● **CONSIGNE**
Recopiez à l'identique le passage du discours sur le congrès des communes qui va de « Je remercie vivement » jusqu'à « dans sa commune. ».

17 septembre - Ouverture du 29ème congrès des communes de Polynésie française

Mis à jour le 18/09/2018

Discours de M. René BIDAL, Haut-Commissaire de la République, prononcé par M. Éric REQUET, Secrétaire général, à l’occasion du 29ème congrès des communes de Polynésie Française 17 septembre 2018

   

Monsieur le Ministre,

Monsieur le Président de la Polynésie française,

Monsieur le Président de l’Assemblée de la Polynésie française,

Mesdames et Monsieur les Députés, 

Madame et Monsieur les Sénateurs,

Mesdames et Messieurs les Ministres,

Monsieur le Président du Conseil économique, social et culturel,

Mesdames et Messieurs les Représentants à l’Assemblée de la Polynésie française,

Monsieur le Président du Syndicat pour la promotion des communes de Polynésie française,

Monsieur le Président du Conseil Supérieur de la Fonction publique Communale,

Mesdames et Messieurs les Maires,

Mesdames et Messieurs les Maires délégués, les adjoints et conseillers municipaux,

Mesdames, Messieurs les Chefs de services de l’Etat, du Pays et des communes,

Mesdames, Messieurs,

     

Je remercie vivement le Syndicat pour la Promotion des Communes de Polynésie française et son Président, d’avoir une nouvelle fois organisé cette rencontre, ce « creuset polynésien » qui, nourri de vos valeurs, consacre en quelque sorte l’unité républicaine de votre beau territoire dans ses différences. Je remercie bien sûr tout particulièrement Tearii ALPHA, Tavana de Teva I Uta, qui nous accueille dans sa commune.

     

Cette année, vous avez choisi comme thème de réflexion le statut de l’élu communal. Cette question est toujours d’actualité, 229 ans après la création des communes par l’Assemblée nationale constituante les 11 novembre et 14 décembre 1789.

● **ENTRÉES EXTRAITES**
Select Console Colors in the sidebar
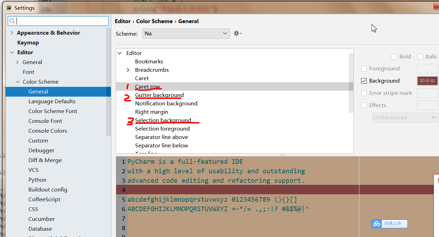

==

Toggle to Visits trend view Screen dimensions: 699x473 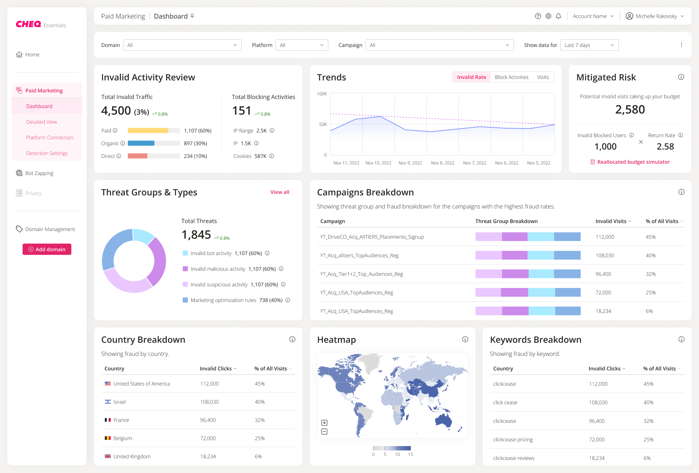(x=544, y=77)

● **RÉPONSE COMPLÈTE**
Je remercie vivement le Syndicat pour la Promotion des Communes de Polynésie française et son Président, d’avoir une nouvelle fois organisé cette rencontre, ce « creuset polynésien » qui, nourri de vos valeurs, consacre en quelque sorte l’unité républicaine de votre beau territoire dans ses différences. Je remercie bien sûr tout particulièrement Tearii ALPHA, Tavana de Teva I Uta, qui nous accueille dans sa commune.